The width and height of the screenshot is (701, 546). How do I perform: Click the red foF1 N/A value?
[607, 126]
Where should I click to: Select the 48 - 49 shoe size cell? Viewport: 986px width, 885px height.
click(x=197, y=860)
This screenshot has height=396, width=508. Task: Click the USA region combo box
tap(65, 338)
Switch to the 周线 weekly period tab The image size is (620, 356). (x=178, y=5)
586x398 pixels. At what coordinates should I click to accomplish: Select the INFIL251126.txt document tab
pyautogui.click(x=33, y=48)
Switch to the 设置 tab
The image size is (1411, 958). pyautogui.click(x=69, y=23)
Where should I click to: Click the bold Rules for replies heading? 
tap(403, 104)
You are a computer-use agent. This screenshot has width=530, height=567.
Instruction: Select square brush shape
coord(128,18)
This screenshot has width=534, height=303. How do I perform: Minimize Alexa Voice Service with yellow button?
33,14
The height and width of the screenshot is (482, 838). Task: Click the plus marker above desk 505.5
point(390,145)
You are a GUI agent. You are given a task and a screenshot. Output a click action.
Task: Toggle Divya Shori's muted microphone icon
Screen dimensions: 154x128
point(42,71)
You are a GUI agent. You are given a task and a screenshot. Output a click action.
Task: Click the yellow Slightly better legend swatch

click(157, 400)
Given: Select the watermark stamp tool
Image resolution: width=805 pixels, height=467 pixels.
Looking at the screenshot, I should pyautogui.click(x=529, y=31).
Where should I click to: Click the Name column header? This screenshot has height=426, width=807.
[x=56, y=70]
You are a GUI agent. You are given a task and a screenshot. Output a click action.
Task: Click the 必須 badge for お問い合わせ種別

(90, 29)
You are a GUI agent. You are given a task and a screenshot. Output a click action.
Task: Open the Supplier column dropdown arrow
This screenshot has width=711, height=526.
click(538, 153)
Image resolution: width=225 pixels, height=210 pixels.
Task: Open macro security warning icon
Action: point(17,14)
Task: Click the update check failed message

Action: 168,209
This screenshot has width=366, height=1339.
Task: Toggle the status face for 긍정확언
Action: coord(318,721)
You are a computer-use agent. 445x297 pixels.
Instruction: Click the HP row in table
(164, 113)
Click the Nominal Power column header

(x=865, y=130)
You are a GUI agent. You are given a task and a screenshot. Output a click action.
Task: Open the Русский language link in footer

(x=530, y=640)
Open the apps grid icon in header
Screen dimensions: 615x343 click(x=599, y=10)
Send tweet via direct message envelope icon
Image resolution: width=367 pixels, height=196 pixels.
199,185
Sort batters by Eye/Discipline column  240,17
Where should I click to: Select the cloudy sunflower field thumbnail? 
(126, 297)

## What is expected
Beginning with the very first line of the records above, please retype each line through the one that has "Task: Open the Supplier column dropdown arrow", and add nothing.

## The completed task
The width and height of the screenshot is (701, 546). How do I perform: Click the red foF1 N/A value?
[607, 126]
Where should I click to: Select the 48 - 49 shoe size cell? Viewport: 986px width, 885px height.
click(x=197, y=860)
This screenshot has height=396, width=508. Task: Click the USA region combo box
tap(65, 338)
Switch to the 周线 weekly period tab The image size is (620, 356). (x=178, y=5)
586x398 pixels. At what coordinates should I click to accomplish: Select the INFIL251126.txt document tab
pyautogui.click(x=33, y=48)
Switch to the 设置 tab
The image size is (1411, 958). pyautogui.click(x=69, y=23)
Where should I click to: Click the bold Rules for replies heading? 
tap(403, 104)
You are a computer-use agent. This screenshot has width=530, height=567.
Instruction: Select square brush shape
coord(128,18)
This screenshot has width=534, height=303. How do I perform: Minimize Alexa Voice Service with yellow button?
33,14
The height and width of the screenshot is (482, 838). Task: Click the plus marker above desk 505.5
point(390,145)
You are a GUI agent. You are given a task and a screenshot. Output a click action.
Task: Toggle Divya Shori's muted microphone icon
Screen dimensions: 154x128
point(42,71)
You are a GUI agent. You are given a task and a screenshot. Output a click action.
Task: Click the yellow Slightly better legend swatch

click(157, 400)
Given: Select the watermark stamp tool
Image resolution: width=805 pixels, height=467 pixels.
Looking at the screenshot, I should pyautogui.click(x=529, y=31).
Where should I click to: Click the Name column header? This screenshot has height=426, width=807.
[x=56, y=70]
You are a GUI agent. You are given a task and a screenshot. Output a click action.
Task: Click the 必須 badge for お問い合わせ種別

(90, 29)
You are a GUI agent. You are given a task and a screenshot. Output a click action.
Task: Open the Supplier column dropdown arrow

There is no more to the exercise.